Firewall issues?

Firewall issues are fairly uncommon with the Raspberry Shake since the requirement is only to allow out-going traffic. This is because the Shake is responsible for initiating communications with the Raspberry Shake community’s server, not the other way around, where it then pushes the data to the server. But sometimes users have super-closed firewalls that prohibit any and all communication with the outside world. So, if you do not see your station appearing on the StationView map and suspect this is because of firewall permission issues, inform your system administrator of these details:

  1. Your Raspberry Shake’s IP and MAC address (“Media Access Control address”)
  2. Raspberry Shake community server IP:
  3. NTP program requires port 123 (UDP)
  4. Meta-Data is sent to the Raspberry Shake community server through port 55556 (TCP), once at system start-up
  5. Continuous seismic data is sent to the Raspberry Shake community server through port 55555 (TCP), in one second packets over a continuously open socket with the server
  6. And, if you want to be able to use Swarm to see data from other Raspberry Shakes on the AM network, you will need access to port 16032 (TCP) to successfully communicate with the Raspberry Shake community server.

How to manually change DNS

(Only necessary for really restricted networks - like those that will only allow you to use their DNS server)

  1. Edit /etc/resolvconf.conf and specify your name_server explicitly. For example,

    # Configuration for resolvconf(8)
    # See resolvconf.conf(5) for details
    # If you run a local name server, you should uncomment the below line and
    # configure your subscribers configuration files below.
    # Mirror the Debian package defaults for the below resolvers
    # so that resolvconf integrates seemlessly.
  2. Reboot,

    $ sudo reboot
  3. Check that the new nameserver appears at /etc/resolv.conf


At /etc/resolvconf.conf the DNS is denoted by “name_server”, at /etc/resolv.conf is appears as “nameserver”

NTP timing issues

If you notice that your Raspberry Shake’s system UTC clock is showing the incorrect time, it is very likely that NTP is being blocked by your firewall or ISP. Here we explain how to confirm that NTP is, in fact, not working.

Start by executing ntpq:

$ ntpq -p

If you see refid = INIT, then the Raspberry Shake’s Raspberry Pi computer is not making contact with one or more of the NTP servers, and now you know why the time is wrong.

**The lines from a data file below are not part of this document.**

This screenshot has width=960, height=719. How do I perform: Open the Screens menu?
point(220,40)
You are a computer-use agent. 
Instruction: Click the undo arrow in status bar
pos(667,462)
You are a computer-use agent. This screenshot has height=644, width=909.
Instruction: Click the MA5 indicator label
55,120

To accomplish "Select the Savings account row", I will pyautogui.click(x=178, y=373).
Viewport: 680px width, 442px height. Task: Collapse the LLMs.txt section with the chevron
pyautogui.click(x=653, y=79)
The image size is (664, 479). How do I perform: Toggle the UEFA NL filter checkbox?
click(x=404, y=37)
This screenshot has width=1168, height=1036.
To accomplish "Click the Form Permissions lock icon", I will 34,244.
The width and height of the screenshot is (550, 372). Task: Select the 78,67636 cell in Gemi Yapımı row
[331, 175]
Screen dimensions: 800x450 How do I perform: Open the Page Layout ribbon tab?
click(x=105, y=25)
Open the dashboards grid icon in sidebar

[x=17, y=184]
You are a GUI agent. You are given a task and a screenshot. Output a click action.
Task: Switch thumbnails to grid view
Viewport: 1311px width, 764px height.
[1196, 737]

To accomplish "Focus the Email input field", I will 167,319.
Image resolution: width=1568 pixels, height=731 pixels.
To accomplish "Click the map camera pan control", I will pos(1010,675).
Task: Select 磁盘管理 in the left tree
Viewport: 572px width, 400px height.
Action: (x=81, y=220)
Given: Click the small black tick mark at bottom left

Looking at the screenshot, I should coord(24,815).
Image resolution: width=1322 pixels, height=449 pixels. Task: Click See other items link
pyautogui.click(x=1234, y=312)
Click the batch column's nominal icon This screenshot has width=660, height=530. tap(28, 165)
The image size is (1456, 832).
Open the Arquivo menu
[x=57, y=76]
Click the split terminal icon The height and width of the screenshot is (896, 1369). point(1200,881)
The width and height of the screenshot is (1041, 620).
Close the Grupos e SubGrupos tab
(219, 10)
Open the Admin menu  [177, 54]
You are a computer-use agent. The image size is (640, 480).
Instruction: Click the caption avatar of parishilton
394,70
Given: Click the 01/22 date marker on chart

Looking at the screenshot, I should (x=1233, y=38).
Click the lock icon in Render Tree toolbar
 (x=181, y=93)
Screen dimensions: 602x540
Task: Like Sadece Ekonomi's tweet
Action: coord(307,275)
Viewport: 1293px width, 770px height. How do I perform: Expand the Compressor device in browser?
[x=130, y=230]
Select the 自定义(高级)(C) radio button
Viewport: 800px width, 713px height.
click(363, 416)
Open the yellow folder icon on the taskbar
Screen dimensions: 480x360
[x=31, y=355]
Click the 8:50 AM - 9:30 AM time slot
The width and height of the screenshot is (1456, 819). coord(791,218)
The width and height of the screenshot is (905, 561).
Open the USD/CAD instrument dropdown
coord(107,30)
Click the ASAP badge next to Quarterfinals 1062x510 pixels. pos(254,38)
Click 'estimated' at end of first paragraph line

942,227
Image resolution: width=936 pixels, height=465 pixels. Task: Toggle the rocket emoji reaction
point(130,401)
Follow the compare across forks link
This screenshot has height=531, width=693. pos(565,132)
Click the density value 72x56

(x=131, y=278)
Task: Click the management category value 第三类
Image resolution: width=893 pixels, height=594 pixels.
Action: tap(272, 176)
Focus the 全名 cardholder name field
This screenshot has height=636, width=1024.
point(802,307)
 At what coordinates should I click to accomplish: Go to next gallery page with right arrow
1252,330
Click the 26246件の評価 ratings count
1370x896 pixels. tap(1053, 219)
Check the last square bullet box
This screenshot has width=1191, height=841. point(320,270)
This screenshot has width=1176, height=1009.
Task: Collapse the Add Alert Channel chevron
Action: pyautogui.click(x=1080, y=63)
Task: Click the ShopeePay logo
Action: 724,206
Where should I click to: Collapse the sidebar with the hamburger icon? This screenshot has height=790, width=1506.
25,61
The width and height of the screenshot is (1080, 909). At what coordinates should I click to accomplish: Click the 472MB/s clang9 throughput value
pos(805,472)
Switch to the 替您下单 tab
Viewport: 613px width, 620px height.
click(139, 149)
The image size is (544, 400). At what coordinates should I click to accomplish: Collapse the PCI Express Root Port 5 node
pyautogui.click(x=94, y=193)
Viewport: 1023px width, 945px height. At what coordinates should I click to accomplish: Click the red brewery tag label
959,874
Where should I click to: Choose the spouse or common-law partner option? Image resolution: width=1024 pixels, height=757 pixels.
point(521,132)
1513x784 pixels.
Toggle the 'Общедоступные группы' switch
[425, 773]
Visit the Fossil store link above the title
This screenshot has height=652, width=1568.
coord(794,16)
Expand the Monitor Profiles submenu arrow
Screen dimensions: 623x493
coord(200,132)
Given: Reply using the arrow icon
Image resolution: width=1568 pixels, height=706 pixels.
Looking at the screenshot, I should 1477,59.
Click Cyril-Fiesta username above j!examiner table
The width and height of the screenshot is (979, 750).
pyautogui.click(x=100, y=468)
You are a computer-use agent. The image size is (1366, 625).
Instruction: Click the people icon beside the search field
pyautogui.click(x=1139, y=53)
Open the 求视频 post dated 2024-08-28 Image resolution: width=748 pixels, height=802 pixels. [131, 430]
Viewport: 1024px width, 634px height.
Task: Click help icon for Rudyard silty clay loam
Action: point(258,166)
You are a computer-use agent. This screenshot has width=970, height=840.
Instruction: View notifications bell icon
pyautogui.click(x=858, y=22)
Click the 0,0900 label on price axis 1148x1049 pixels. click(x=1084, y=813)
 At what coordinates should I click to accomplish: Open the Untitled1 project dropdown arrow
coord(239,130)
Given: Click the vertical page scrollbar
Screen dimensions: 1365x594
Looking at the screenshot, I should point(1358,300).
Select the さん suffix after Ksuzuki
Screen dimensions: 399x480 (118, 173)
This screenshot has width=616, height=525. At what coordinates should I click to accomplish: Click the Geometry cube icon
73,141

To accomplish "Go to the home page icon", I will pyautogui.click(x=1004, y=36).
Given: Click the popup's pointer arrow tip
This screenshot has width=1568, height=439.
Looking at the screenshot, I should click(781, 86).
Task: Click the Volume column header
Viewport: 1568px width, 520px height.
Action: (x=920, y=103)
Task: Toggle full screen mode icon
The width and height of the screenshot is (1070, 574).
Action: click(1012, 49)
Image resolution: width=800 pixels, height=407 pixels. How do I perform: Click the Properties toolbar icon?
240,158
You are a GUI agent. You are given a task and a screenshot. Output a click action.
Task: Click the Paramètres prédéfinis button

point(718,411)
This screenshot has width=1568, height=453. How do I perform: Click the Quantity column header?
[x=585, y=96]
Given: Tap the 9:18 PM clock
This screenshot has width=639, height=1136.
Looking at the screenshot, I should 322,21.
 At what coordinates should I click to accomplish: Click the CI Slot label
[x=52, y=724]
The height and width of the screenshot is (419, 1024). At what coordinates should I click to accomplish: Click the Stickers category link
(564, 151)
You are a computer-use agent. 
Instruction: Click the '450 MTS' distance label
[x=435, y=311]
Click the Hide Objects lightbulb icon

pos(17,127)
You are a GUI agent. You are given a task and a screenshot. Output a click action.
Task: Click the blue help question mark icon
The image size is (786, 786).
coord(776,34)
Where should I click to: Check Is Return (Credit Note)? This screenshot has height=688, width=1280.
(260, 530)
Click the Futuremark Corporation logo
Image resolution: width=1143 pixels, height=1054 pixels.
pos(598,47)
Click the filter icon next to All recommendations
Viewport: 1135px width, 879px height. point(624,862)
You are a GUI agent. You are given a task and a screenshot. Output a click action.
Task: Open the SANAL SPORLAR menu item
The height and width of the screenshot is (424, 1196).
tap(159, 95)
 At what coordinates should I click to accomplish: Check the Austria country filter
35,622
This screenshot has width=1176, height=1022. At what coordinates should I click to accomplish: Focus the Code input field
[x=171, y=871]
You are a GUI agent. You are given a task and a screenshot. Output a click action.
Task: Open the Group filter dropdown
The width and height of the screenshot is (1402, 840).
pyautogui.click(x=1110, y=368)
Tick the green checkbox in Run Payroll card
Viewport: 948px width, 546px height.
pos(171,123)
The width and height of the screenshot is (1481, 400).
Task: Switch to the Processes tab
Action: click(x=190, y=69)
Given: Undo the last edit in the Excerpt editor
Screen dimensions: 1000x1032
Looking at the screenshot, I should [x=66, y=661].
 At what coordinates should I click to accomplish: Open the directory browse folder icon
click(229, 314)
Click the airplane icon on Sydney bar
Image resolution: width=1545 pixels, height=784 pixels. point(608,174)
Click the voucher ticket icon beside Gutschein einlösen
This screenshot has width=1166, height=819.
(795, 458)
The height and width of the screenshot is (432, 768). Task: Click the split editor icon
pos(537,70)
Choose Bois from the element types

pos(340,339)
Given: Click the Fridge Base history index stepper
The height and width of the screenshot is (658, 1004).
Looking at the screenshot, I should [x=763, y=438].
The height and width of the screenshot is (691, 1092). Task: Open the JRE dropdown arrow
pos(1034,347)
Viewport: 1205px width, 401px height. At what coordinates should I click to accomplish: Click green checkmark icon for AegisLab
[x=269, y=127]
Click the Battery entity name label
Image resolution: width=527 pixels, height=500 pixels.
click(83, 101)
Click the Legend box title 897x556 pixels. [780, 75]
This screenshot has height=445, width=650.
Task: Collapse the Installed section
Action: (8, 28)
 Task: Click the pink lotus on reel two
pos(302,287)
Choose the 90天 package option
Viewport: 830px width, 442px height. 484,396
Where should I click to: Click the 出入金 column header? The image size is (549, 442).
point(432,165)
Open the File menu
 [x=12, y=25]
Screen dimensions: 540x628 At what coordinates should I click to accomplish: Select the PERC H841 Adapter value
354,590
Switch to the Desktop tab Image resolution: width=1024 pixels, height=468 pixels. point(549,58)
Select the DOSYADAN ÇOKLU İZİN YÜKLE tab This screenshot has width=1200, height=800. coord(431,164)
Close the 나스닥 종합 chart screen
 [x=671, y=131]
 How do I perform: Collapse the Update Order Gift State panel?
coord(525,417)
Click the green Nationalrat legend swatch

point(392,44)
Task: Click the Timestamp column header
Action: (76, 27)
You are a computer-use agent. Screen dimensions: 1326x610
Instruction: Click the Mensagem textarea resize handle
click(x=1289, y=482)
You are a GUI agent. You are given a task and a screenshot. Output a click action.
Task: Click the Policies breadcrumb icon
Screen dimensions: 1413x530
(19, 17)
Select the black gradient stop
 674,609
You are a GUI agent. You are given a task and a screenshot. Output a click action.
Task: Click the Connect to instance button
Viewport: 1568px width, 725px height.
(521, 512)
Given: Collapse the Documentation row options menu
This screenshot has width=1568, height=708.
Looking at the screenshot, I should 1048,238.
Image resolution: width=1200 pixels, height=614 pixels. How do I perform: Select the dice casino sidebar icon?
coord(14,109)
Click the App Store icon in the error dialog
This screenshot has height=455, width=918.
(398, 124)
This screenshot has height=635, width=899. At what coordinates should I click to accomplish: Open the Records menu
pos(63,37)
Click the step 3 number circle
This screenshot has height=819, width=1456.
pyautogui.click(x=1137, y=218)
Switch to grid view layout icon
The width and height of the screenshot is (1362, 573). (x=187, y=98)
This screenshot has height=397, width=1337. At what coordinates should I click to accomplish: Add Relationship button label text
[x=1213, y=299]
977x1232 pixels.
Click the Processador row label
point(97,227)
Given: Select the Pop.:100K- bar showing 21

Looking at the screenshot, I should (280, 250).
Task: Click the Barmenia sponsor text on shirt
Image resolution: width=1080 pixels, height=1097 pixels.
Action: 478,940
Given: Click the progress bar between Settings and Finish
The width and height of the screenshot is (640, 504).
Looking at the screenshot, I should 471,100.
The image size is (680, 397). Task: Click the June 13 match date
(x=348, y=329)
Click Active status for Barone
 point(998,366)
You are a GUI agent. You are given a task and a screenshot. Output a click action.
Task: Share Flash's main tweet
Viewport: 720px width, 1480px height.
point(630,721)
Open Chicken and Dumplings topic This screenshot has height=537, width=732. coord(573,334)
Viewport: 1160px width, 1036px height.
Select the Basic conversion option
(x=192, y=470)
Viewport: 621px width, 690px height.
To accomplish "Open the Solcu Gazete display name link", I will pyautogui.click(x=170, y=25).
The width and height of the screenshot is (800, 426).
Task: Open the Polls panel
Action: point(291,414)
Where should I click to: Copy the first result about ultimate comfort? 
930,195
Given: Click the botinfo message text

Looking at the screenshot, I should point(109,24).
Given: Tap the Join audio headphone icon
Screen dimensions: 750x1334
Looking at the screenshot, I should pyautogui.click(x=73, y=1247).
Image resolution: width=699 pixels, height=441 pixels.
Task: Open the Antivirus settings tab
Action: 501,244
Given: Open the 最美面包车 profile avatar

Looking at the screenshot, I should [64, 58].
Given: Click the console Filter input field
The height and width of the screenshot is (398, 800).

So, why no NTP connection to the servers?

You can try executing the following commands for additional insights: (anything in red is not good!)

$ sudo systemctl status ntpdate -l
$ sudo systemctl status ntpd -l

ntpdate and ntpd are the services that are responsible for a) setting the time at boot-up, and b) starting the NTP daemon to keep the clock in sync after the time has been set. If either is failing, system time will be wrong.

OK, nothing is working- now what?

The requirement for Linux NTP clients to be able to communicate with servers is that port 123 must be open in both directions, all along the chain of routers to the internet WAN. So the next step is to explore who or what (usually a firewall) is blocking the NTP communication.

How to manually change NTP Server

(Only necessary for really restricted networks - like those that will only allow you to use their NTP server)

You can set the NTP server(s) to use in the file /etc/ntp.conf, in the section specifying “server …” List them in order of preference to use. You generally want more than one.